The discussion on herding and legislation were closely linked, and took up most of the time at the assembly. The resolutions dealt with these issues together.

=== Organisation issues ===
To initiate the establishment of a Sámi organisation, Martin Tranmæl, former editor of the Trondheim newspaper Ny Tid, had been invited to the assembly. He recommended a structure with regional associations, municipal associations, and a nationwide association or a Scandinavian union.

Johan Roska from Nesseby advocated that a Sámi newspaper should be started. He thought that it should be published in Norwegian, whilst Gunnar Johnsen Vesterfjeld from Helgeland thought that such a newspaper could be written in both Norwegian and Sámi.

The committee formed to draw up a proposal for a new reindeer herding law were also asked to consider the organisation issue.

=== Schooling ===
A high priority during the assembly was the demand for a separate Sámi school, and that children had to be taught in the Sámi language. The issue was introduced by a lecture from the Swedish Nomad School-inspector, Vitalis Karnell, who gave an account of the new school system in Sweden. However, the assembly felt that this solution was not relevant in Norway. The discussion was otherwise marked by criticism of the Sámi school in Havika, criticism that was concerned with both practical and principle questions.

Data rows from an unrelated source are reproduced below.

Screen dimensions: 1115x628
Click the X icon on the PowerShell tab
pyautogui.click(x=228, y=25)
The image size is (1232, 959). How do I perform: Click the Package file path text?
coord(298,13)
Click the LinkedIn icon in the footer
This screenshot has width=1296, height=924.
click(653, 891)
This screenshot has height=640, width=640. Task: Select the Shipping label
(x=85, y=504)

After the common assembly was ended on Friday, and in line with the Friday discussions, a special meeting was held on Saturday 10 February concerning schooling.. Sanna Jonassen from Fosen/Namsos had initiated this meeting. The discussion concluded with a resolution that was attached to the minutes of the assembly. It was demanded that "the State should be obliged to provide Sámi education while retaining the Sámi language in the schools, with Sámi overseers and teaching of such subjects, which are necessary for the Sámi to know if they want to be able to exist as reindeer farmers". The resolution points out that this should be arranged in different ways in Southern Sámi and Northern Sámi regions, given that in Southern Sámi areas, the Sámi kept on settling down there. It was also felt that it was the State, and not the Sámi missionary organisation, that should have responsibility for education.

=== Two factions during the assembly ===
An impression that there were "two factions" during the assembly has attached itself to the meeting, an impression that was established in Adresse Newspaper's report from the assembly in the same week. Later historiography has alternated between minimizing this point, and highlighting it.

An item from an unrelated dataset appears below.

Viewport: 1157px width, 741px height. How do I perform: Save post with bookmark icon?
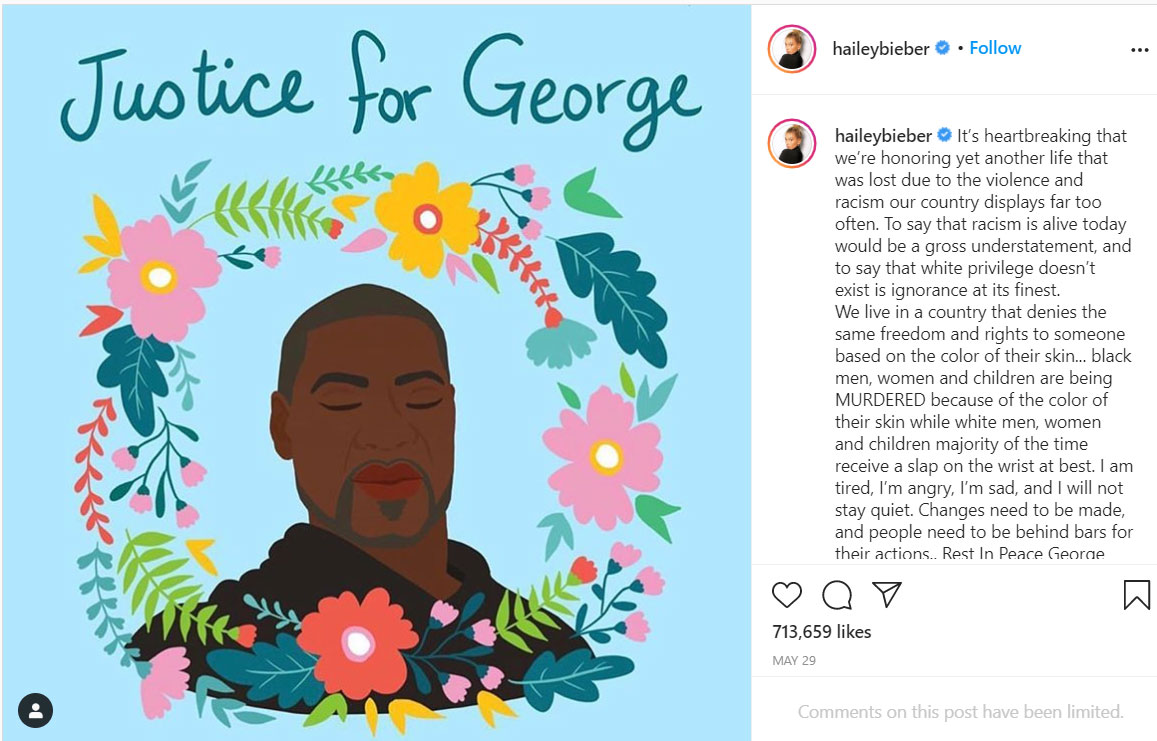pyautogui.click(x=1136, y=595)
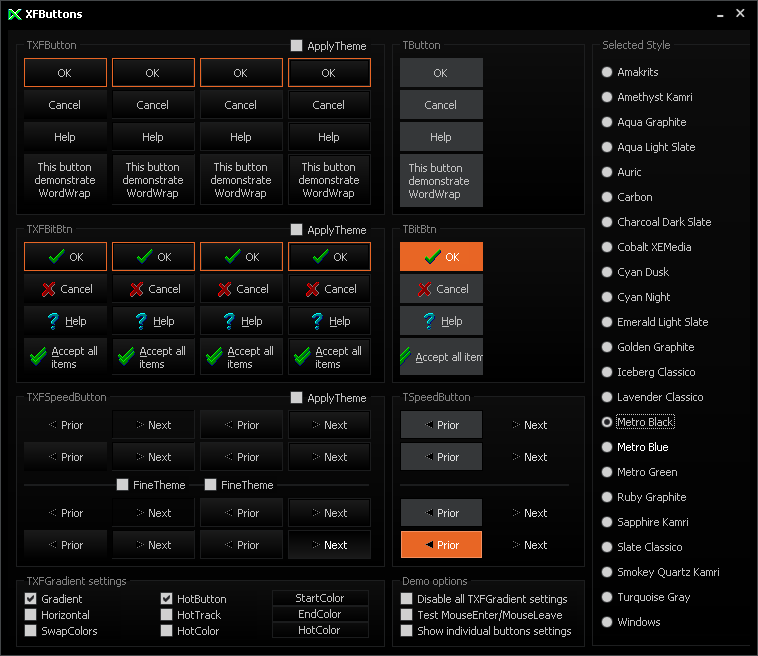Image resolution: width=758 pixels, height=656 pixels.
Task: Choose the Metro Blue style
Action: pyautogui.click(x=607, y=447)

Mortenson and Renberg were regarded as leaders of each faction. The two had experiences of different forms of reindeer farming. In Røros, Mortenson had already in 1902 begun to shift from intensive reindeer herding nomadism to extensive meat production. Renberg's grazing district in Helgeland belonged to the part of Southern Sámi reindeer herders who were the last to give up the close nomadic life with the reindeer. Mortenson argued for a modernization of reindeer herding. "Thus, there were representatives of two different herding methods that met, with somewhat contrasting interests in relation to what they wanted to achieve with regard to the revision of the reindeer herding laws. Mortenson wanted reindeer husbandry to be integrated into Norwegian society and wanted a law that would fit accordingly. Renberg was deeply rooted in the traditional, nomadic reindeer herding and was keen to preserve Sámi values and traditions".

Mortenson was not concerned with Sámi education in schools either. Renberg had a starkly contrasting view. This view has been described as a "special demand" from Renberg's side, and a "general demand" from Mortenson's side. It was clear during the assembly that government representatives preferred general, unspecified demands. Nissen succeeded in rejecting a draft resolution from the two Finnmark Sámi on the grounds that it concerned "special interests".